• Verilen Metin:
46. Başvurucu 1.300.000 TL manevi tazminat talebinde bulunmuştur.
47. Anayasa Mahkemesinin Mehmet Doğan kararında ihlal sonucuna varıldığında ihlalin nasıl ortadan kaldırılacağı hususunda genel ilkeler belirlenmiştir (B. No: 2014/8875, 7/6/2018, [GK]). Mahkeme diğer bir kararında ise bu ilkelerle birlikte ihlal kararının yerine getirilmemesinin sonuçlarına da değinmiş ve bu durumun ihlalin devamı anlamına geleceği gibi ilgili hakkın ikinci kez ihlal edilmesiyle sonuçlanacağına da işaret etmiştir (Aligül Alkaya ve diğerleri (2), B. No: 2016/12506, 7/11/2019).
48. Bireysel başvuru kapsamında bir temel hakkın ihlal edildiğine karar verildiği takdirde ihlalin ve sonuçlarının ortadan kaldırıldığından söz edilebilmesi için temel kural mümkün olduğunca eski hâle getirmenin yani ihlalden önceki duruma dönülmesinin sağlanmasıdır. Bunun için ise öncelikle ihlalin kaynağı belirlenerek devam eden ihlalin durdurulması, ihlale neden olan karar veya işlemin ve bunların yol açtığı sonuçların ortadan kaldırılması, varsa ihlalin sebep olduğu maddi ve manevi zararların giderilmesi, ayrıca bu bağlamda uygun görülen diğer tedbirlerin alınması gerekmektedir (Mehmet Doğan, §§ 55, 57).
49. İncelenen başvuruda Anayasa'nın 17. maddesinde düzenlenen kötü muamele yasağının usul boyutu itibarıyla ihlal edildiği sonucuna ulaşılmıştır. Dolayısıyla ihlalin Savcılıkça verilen kovuşturmaya yer olmadığına dair karardan kaynaklandığı anlaşılmaktadır.
50. Bu durumda kötü muamele yasağı ihlalinin sonuçlarının ortadan kaldırılması için yeniden yargılama yapılmasında hukuki yarar bulunmaktadır. Yapılacak yeniden yargılama ise bireysel başvuruya özgü düzenleme içeren 6216 sayılı Kanun'un 50. maddesinin (2) numaralı fıkrasına göre ihlalin ve sonuçlarının ortadan kaldırılmasına yöneliktir. Bu kapsamda yapılması gereken iş, yeniden yargılama kararı verilerek Anayasa Mahkemesini ihlal sonucuna ulaştıran nedenleri gideren, ihlal kararında belirtilen ilkelere uygun yeni bir karar verilmesinden ibarettir. Bu sebeple kararın bir örneğinin yeniden soruşturma yapmak üzere Şanlıurfa Cumhuriyet Başsavcılığına (Soruşturma No: 2017/3327) gönderilmesine karar verilmesi gerekmektedir.

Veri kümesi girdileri
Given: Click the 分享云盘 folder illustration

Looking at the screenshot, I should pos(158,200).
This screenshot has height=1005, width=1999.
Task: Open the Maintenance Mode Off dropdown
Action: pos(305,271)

• Görev 1: Karar metninde "48. Bireysel başvuru" ile başlayıp "Doğan, §§ 55, 57)." ile biten bölümü kelimesi kelimesine aktarın.
• Görev 2: Karar metninde "50. Bu durumda kötü muamele yasağı ihlalinin" diye başlayan paragrafı temel bilgilerini koruyarak madde madde yazın.
Yalnızca metinden yararlanın.

• Yanıt Bölümü 1:
48. Bireysel başvuru kapsamında bir temel hakkın ihlal edildiğine karar verildiği takdirde ihlalin ve sonuçlarının ortadan kaldırıldığından söz edilebilmesi için temel kural mümkün olduğunca eski hâle getirmenin yani ihlalden önceki duruma dönülmesinin sağlanmasıdır. Bunun için ise öncelikle ihlalin kaynağı belirlenerek devam eden ihlalin durdurulması, ihlale neden olan karar veya işlemin ve bunların yol açtığı sonuçların ortadan kaldırılması, varsa ihlalin sebep olduğu maddi ve manevi zararların giderilmesi, ayrıca bu bağlamda uygun görülen diğer tedbirlerin alınması gerekmektedir (Mehmet Doğan, §§ 55, 57).

• Yanıt Bölümü 2:
- Kötü muamele yasağı ihlalinin sonuçlarını ortadan kaldırmak için yeniden yargılama yapılmasında hukuki yarar vardır.
- Yeniden yargılama, 6216 sayılı Kanun'un 50. maddesinin (2) numaralı fıkrasına göre ihlali ve sonuçlarını ortadan kaldırmaya yöneliktir.
- Yapılacak iş, yeniden yargılama kararı verilerek Anayasa Mahkemesini ihlal sonucuna ulaştıran nedenleri gideren ve ihlal kararındaki ilkelere uygun yeni bir karar verilmesidir.
- Kararın bir örneği, yeniden soruşturma yapılmak üzere Şanlıurfa Cumhuriyet Başsavcılığına (Soruşturma No: 2017/3327) gönderilmelidir.